[[ Working data open ]]
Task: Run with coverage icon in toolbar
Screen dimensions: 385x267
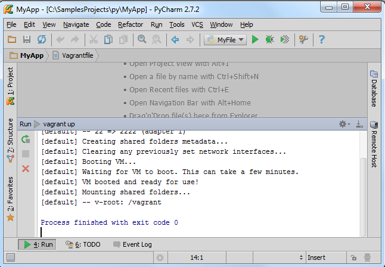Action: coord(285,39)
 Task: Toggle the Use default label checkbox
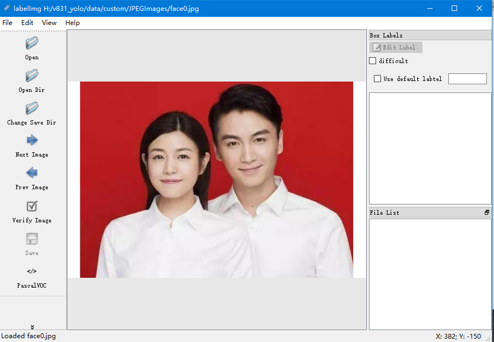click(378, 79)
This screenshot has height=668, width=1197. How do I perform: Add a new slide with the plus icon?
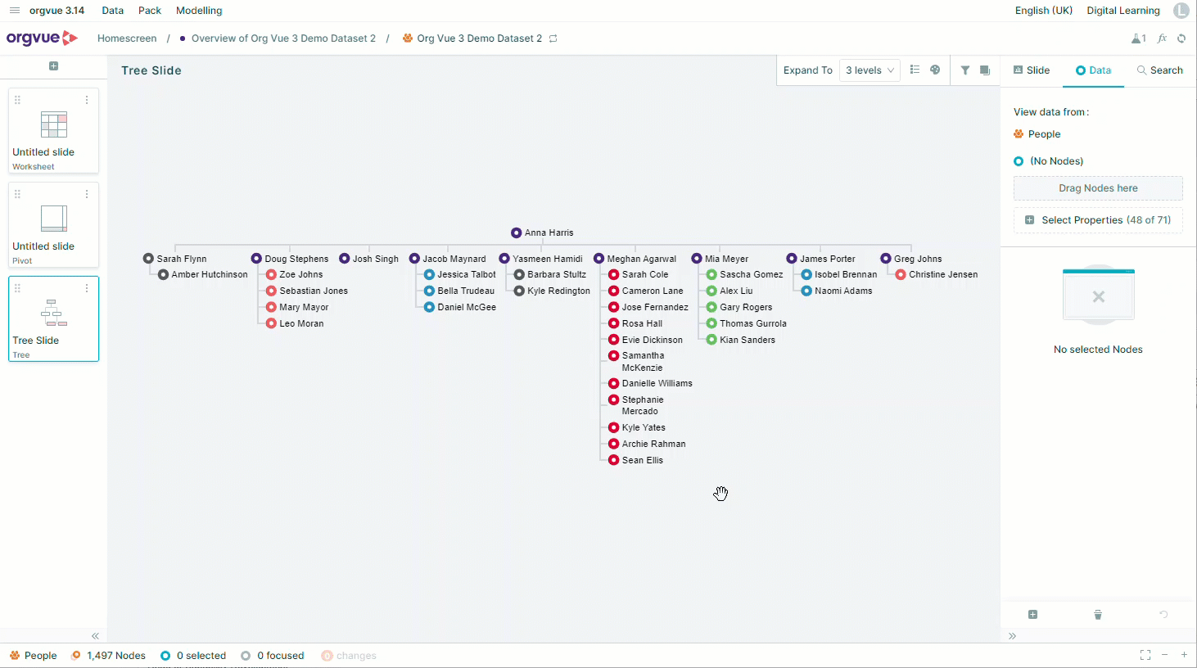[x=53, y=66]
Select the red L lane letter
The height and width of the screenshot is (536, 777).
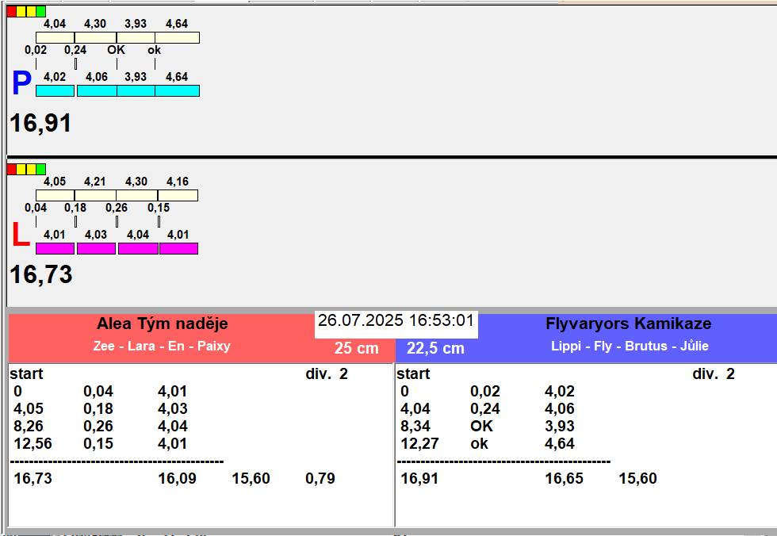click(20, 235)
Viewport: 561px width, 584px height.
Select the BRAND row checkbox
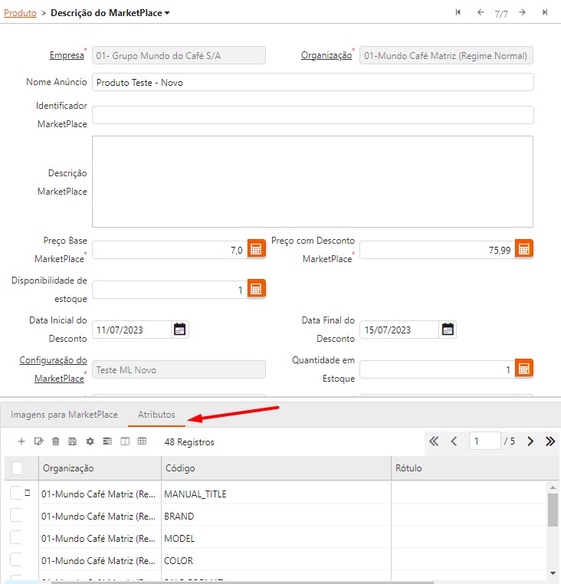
[[ Working data closed ]]
### About this exercise
Print out the entries once more, unchanged. No pictures.

### Output of the exercise
Task: Run with coverage icon in toolbar
Screen dimensions: 385x267
Action: coord(285,39)
 Task: Toggle the Use default label checkbox
click(378, 79)
This screenshot has height=668, width=1197. How do I perform: Add a new slide with the plus icon?
[x=53, y=66]
Select the red L lane letter
The height and width of the screenshot is (536, 777).
click(20, 235)
Viewport: 561px width, 584px height.
Select the BRAND row checkbox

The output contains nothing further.